All surgery has risks, and you should talk to your doctor about deciding if the benefits of surgery outweigh the chance that something could go wrong. Common surgery risks include:
- Bad reactions to medicines used during surgery, especially to anesthesia [ann-ess-THEE-see-uh], the medicine that surgeons used to put you to sleep for your surgery
- Problems with breathing during surgery, either because of the surgery itself or the anesthesia used to put you to sleep
- Bleeding, blood clots, and infection
Because your brain impacts the rest of your body, neurosurgeries that target the brain carry additional risks. Some of the most common risks of brain surgery are:
- Infections in your brain or skull
- Brain swelling
- Problems with speech, memory, balance, coordination, or vision (depending on where the surgeon is operating)

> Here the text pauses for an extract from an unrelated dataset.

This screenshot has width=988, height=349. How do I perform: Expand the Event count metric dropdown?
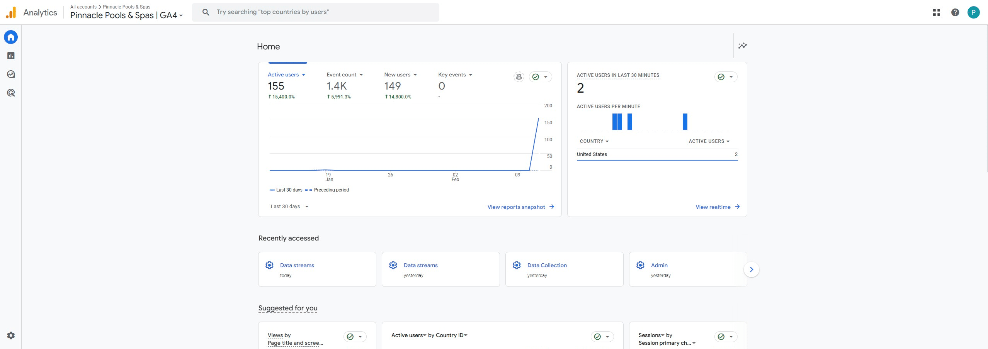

Neurosurgery can be used to cure or help diagnose and treat many conditions, injuries, diseases, and other problems with the brain, nervous system, and associated blood vessels. For example, neurosurgery can remove a brain tumor, stop bleeding in the brain or remove dangerous blood clots, place a device in the brain to help treat the symptoms of Parkinson’s disease, reduce swelling in the brain, help relieve neck or back pain, or repair a skull fracture.
Your doctor will give you a physical exam, and might use imaging tests like a CT scan, MRI, or x-ray to look at your brain before the surgery. During this exam, you should tell your doctor if you:
- Might be pregnant
- Take any medicines including over-the-counter medicines, supplements, inhalers, liquid medicines, and patches
- Drink more than two alcoholic drinks a day
- Have any allergies or reactions to certain medicines
A few days before surgery
In the days leading up to your surgery, your doctor might ask you to:
- Try to stop smoking. Smoking can make it harder to heal after surgery, and might increase your risk of problems during the operation.
- Stop taking medications like aspirin, ibuprofen, warfarin, and blood thinners.
- Wash your hair with special shampoo the day before the surgery. This can help prevent bacteria from getting into the brain and causing a serious infection.
On the day of surgery
To help prepare for your surgery, follow your surgeon’s instructions for when to stop eating and drinking either the night before or the day of your surgery. Not following these instructions could be very dangerous.
The specific way that neurosurgery is done will depend on the reason for the surgery. For brain surgery, here’s what you can typically expect:
- Your surgeon will shave your scalp in the area where they will operate.
- The surgeon will cut a hole in your skull and remove a flap of bone (a craniotomy). Sometimes, the surgeon can make a smaller hole and use a tube with a camera on the end to work on your brain. The smaller hole means that your recovery from the surgery will be easier.
- An MRI or CT scan can help the doctor find the right place to put the camera.
- Your surgeon will operate on your brain based on the type of surgery you are having. After the surgery, the surgeon will replace the bone flap using metal plates, sutures, and wires. If your brain was swollen or a tumor was removed, the doctor might need to do a second procedure to close the bone flap after the swelling gets better.
Knowing the results from a neurosurgery or seeing an improvement or cure depends on the condition you are being treated for. Talk to your doctors about how long it will take you to know the results.
Depending on the kind of neurosurgery you have, you might not need any follow-up, but it is likely that your doctor and surgeon will want you to come in for more tests and evaluations after the procedure.
Talk to your doctors about how long it will take you to recover and what follow-up tests you might need.